The problem:
Take each line of the material that includes "will" and copy it.

Source data:
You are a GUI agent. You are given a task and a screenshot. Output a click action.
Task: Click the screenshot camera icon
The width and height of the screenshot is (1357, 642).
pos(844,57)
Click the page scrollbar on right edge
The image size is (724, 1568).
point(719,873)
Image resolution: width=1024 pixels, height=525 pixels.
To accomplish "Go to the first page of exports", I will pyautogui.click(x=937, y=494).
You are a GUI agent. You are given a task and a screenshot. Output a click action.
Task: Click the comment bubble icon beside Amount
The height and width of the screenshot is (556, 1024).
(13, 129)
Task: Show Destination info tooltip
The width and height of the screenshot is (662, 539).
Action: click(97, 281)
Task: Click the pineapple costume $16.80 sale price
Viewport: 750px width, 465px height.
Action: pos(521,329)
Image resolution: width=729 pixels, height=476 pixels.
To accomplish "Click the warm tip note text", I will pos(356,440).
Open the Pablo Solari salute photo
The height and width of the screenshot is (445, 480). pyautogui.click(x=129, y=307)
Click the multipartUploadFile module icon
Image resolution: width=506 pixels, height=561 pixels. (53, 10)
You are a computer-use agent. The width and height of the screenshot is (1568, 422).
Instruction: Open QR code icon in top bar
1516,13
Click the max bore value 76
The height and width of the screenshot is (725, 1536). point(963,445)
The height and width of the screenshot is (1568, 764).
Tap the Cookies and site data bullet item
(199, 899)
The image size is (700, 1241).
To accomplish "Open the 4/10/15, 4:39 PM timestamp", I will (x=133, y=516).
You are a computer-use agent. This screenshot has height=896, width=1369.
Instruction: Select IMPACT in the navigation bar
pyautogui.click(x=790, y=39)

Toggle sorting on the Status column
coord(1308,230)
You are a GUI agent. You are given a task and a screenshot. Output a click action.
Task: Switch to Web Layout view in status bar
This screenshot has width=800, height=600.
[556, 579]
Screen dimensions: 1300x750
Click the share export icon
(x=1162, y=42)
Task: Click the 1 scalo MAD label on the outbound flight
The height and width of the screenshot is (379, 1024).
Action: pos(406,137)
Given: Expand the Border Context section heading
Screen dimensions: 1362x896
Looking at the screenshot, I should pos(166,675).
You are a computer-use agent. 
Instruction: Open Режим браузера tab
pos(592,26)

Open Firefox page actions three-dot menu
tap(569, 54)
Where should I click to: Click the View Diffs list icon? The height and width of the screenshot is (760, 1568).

Solution to the exercise:
To accomplish "Go to the first page of exports", I will pyautogui.click(x=937, y=494).
To accomplish "Click the warm tip note text", I will pos(356,440).
To accomplish "Open the 4/10/15, 4:39 PM timestamp", I will (x=133, y=516).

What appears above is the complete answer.